Second verse same as the first

Nov 15, 2005 03:26

Maybe it’s a personal bias, but for me, there is nothing more terrifying as creepy children.

I remember watching “Pet Sematary” at a middle school slumber party-words could not convey the utter terror in which I lived for weeks.

The creepy child in question, a blond moppet named Gage, toddles around innocently until he is hit by a previously foreshadowed (and therefore ominous) semi-truck that roars down the dirt roads of his rural town. In anguish, Gage’s father pulls at his own hair, gnashes his teeth, and then promptly scoops up the goop that used to be his son and buries it in the nearest former-Indian-burial-ground-cum-haunted-cemetery. Er. I mean, sematary.
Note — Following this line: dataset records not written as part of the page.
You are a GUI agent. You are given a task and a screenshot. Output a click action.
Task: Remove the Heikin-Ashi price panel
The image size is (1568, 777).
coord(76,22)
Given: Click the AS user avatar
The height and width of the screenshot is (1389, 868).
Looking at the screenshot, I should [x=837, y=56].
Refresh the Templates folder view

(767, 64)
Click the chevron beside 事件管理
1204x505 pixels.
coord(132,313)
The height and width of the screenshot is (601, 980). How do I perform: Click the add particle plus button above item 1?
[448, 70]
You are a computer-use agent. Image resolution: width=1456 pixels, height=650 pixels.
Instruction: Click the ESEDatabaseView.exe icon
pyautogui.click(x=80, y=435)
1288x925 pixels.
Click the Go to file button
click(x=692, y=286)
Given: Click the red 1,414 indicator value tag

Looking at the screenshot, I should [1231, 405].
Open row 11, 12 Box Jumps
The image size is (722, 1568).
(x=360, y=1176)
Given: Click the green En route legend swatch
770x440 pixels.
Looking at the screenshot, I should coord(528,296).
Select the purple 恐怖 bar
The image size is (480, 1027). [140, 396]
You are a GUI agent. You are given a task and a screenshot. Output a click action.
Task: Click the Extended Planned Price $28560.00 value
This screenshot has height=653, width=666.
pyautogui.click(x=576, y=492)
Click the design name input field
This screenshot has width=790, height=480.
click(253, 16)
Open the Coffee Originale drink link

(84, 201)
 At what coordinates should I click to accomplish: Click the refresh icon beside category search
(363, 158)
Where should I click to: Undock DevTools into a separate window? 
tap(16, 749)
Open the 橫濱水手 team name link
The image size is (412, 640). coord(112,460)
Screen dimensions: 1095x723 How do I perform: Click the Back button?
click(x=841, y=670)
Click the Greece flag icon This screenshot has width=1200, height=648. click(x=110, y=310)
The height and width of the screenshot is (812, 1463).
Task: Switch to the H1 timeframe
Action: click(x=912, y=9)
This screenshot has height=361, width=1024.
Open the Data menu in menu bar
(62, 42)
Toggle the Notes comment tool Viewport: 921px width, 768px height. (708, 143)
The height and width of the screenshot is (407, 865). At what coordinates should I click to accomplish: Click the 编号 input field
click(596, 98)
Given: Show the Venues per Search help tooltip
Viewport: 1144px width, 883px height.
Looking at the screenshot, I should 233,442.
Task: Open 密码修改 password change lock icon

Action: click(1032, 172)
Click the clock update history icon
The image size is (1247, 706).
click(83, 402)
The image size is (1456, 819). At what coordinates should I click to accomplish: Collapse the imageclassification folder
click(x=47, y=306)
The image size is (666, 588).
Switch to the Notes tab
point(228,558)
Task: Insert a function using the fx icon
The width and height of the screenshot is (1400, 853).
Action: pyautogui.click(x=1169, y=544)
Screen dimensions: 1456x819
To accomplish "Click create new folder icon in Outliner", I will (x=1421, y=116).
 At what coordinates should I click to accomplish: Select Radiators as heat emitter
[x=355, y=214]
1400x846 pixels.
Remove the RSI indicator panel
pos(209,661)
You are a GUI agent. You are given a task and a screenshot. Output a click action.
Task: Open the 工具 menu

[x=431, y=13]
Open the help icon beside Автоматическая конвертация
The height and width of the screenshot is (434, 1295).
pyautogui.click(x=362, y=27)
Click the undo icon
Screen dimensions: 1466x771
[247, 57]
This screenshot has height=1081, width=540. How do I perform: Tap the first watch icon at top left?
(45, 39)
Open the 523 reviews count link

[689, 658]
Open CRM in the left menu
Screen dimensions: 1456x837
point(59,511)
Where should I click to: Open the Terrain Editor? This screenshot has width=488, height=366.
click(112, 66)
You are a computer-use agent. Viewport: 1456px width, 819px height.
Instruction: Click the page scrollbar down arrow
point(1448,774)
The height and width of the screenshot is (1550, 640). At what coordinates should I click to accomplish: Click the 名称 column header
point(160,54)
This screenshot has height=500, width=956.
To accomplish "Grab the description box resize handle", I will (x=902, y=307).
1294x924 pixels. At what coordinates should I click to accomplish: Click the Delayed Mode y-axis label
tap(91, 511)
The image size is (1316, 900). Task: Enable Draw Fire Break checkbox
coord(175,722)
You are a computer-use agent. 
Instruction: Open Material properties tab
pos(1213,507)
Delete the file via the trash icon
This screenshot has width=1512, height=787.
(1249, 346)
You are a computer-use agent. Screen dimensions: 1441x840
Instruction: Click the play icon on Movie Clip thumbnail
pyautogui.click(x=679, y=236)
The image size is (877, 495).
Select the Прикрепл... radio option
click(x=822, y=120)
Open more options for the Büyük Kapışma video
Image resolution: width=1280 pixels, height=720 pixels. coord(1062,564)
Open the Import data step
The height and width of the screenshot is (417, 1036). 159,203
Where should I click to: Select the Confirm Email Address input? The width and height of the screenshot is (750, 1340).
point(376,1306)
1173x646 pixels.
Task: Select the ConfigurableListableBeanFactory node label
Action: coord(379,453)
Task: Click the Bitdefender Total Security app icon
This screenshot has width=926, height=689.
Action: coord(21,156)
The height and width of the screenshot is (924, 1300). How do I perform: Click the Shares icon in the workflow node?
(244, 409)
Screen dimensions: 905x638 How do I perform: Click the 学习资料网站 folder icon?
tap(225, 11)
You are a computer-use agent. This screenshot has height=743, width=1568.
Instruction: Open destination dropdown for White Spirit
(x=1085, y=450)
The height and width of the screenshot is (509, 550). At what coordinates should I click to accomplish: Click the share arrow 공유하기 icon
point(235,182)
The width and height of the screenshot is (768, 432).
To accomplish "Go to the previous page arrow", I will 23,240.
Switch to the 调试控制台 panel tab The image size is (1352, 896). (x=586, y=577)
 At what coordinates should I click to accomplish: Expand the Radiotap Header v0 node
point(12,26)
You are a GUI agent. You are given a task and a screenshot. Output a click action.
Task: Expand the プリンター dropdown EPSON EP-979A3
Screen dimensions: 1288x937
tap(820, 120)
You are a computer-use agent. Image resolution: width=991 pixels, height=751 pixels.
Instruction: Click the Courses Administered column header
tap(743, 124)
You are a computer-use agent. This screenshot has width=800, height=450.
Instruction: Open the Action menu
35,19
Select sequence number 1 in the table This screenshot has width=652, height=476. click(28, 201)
Understandably, the boy comes back altered.

Even though the cherubic grin and other extremities are once again in tact, the boy is now demonic.

Running at his family with a butcher knife, Gage still emits that childish giggle-the giggle that signifies whole-hearted American innocence. That light-hearted giggle we still remember from our favorite childhood games. Something about this particular laugh-the wrongness of it, how it twisted something so innocent into something so corrupt and perverse-haunted, and has continued to haunt me.

Give me your Frankenstein monsters with their Halloween head bolts.

Show me your Dracula, complete with bad Eastern European accent and widow’s peak.

I can deal with your axe murderers and their nipple belts, though barely.

But leave the goddamn demon children at home.